June 27, 2016 at 6:00 pm (Reads) (, , )

watchEnd of Watch by Stephen King


Of the three books that make up the Bill Hodges trilogy, Finders Keepers is probably the best. As I mentioned in that review, it has an economy of story that’s lacking in Mr. Mercedes, though I had reservations about how he revived the Brady Hartsfield story when it had nothing to do with the events in Finders KeepersEnd of Watch picks up that thread and continues it, giving us the final book in the story, this time making it Bill versus Brady. Again.

The thing is, with two books in the trilogy being about Bill versus Brady, it makes me wonder what the heck Finders Keepers is doing smack in the middle of them.

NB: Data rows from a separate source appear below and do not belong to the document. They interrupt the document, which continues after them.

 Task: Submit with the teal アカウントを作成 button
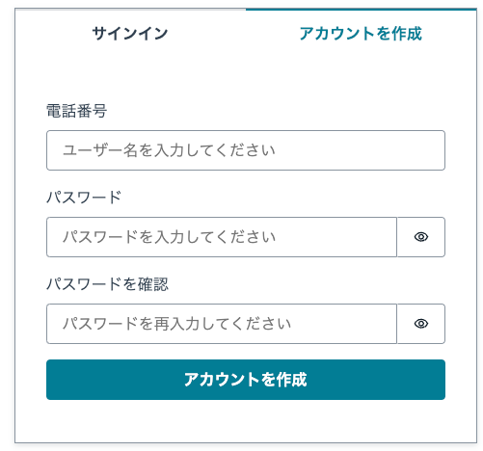246,380
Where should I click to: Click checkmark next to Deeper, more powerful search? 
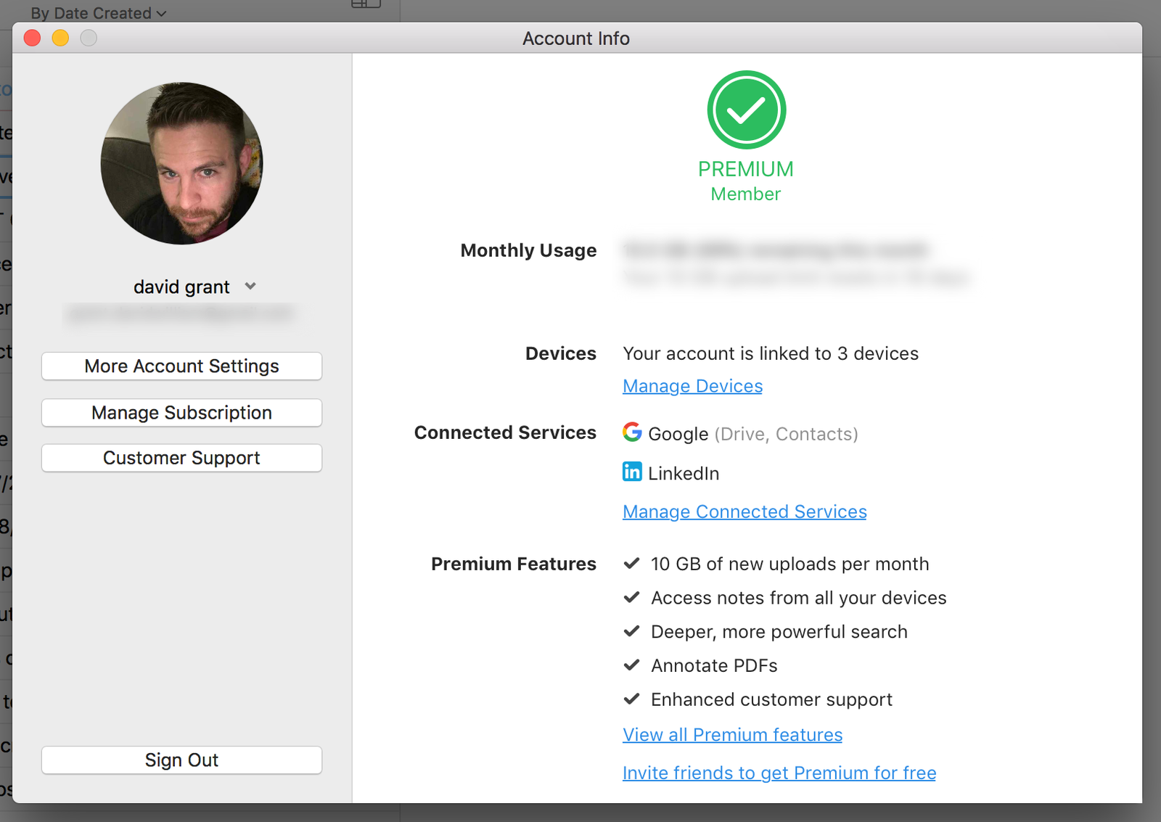point(632,631)
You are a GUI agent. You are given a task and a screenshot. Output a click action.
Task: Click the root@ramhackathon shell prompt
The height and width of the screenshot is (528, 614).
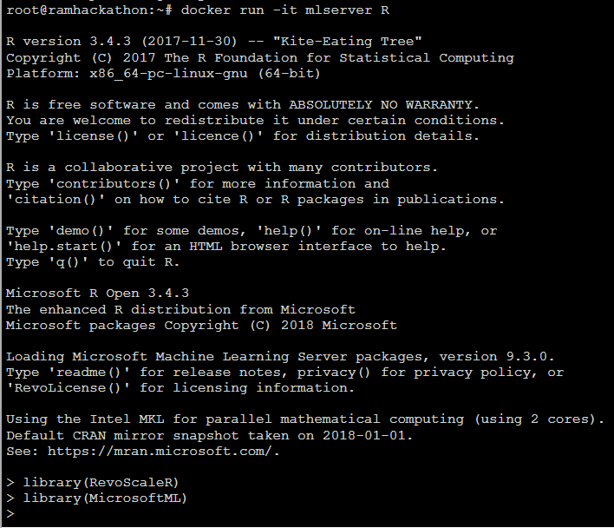[x=88, y=10]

The main plot is definitely connected (the main character’s father was badly maimed at the event highlighted in Mr. Mercedes), but it’s not like these characters show up in End of Watch. They’re mentioned in passing, but that’s it; they serve no purpose in this story, which, again, makes me wonder why Finders Keepers was a Bill Hodges book at all.

I appreciated both Mr. Mercedes and Finders Keepers for being thrillers instead of supernatural horror novels (mostly; Finders Keepers starts to make that transition for us), but End of Watch goes off the rails as King returns to that familiar trope of psychic connections and telekinesis to keep his story going. It gets ridiculous, too. Not only does Brady now have the ability to move things with his mind, but he also has the ability to jump into others’ minds, and then he extends that ability through handheld game consoles that have a program that is prone to hypnotize people. Using his psychic connections, he develops the devices into something more sinister, and is actually able to jump into people’s heads through the use of these devices. It’s insane, more so because he starts the series off as being more down-to-earth than this.

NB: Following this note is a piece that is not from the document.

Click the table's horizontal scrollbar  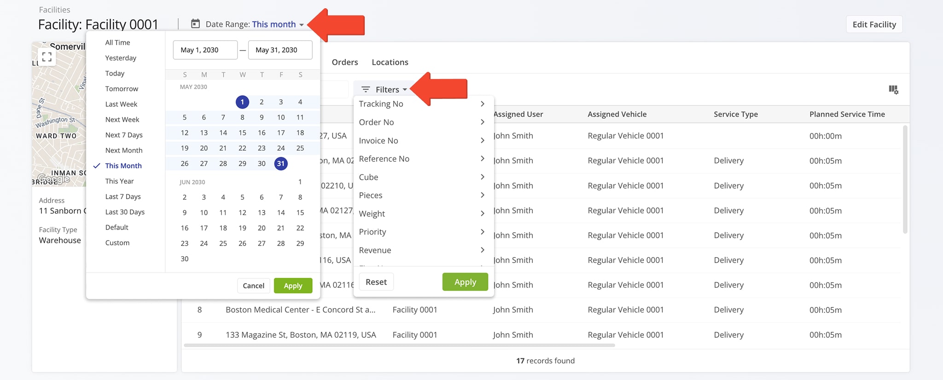coord(399,345)
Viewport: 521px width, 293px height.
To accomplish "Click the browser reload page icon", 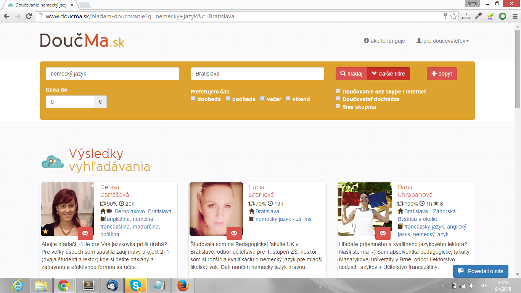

Near the end of the book, you’ll find more than just tropes that are familiar; you’ll find snippets of dialog that ring a bell, too:

“The voice is low, calm, and reasonable. It tells her that nobody likes her and everybody laughs at her.”

“Oh Detective Hodges, Brady thinks, hurrying back the way he came. I’ve got such a surprise. Such a surprise for you.”

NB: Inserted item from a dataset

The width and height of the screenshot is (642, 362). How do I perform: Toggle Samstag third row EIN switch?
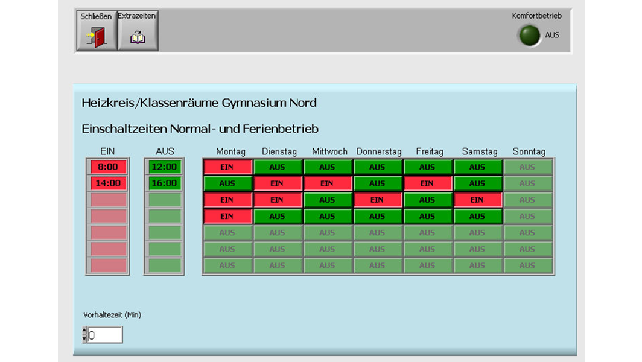477,200
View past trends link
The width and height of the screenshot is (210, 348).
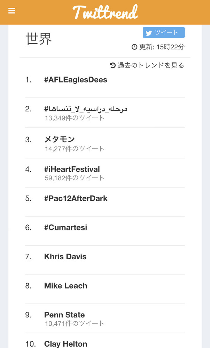point(150,65)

Sounds kind of like Margaret White and Henry Bowers, doesn’t it? In Mr. Mercedes, he makes some sly references to his own books, but here it’s like he’s plagiarizing some of his own work. It’s weird, and disappointing.

All this being said, none of it detracts from King’s ability to tell a story. I was as hooked on this book as I was on the first two (I finished all three of them in just under a week), and at the end, I even got a little misty-eyed. I just wish King could be as consistent as he used to be. I don’t expect him to be able to write the same kinds of things he did when he was at his peak — creators can’t go back like that — but I find myself wanting him to maintain his level of writing like he once did. It seems like ever since The Tommyknockers he’s lost his sense of what’s good, and is content with writing whatever comes to mind.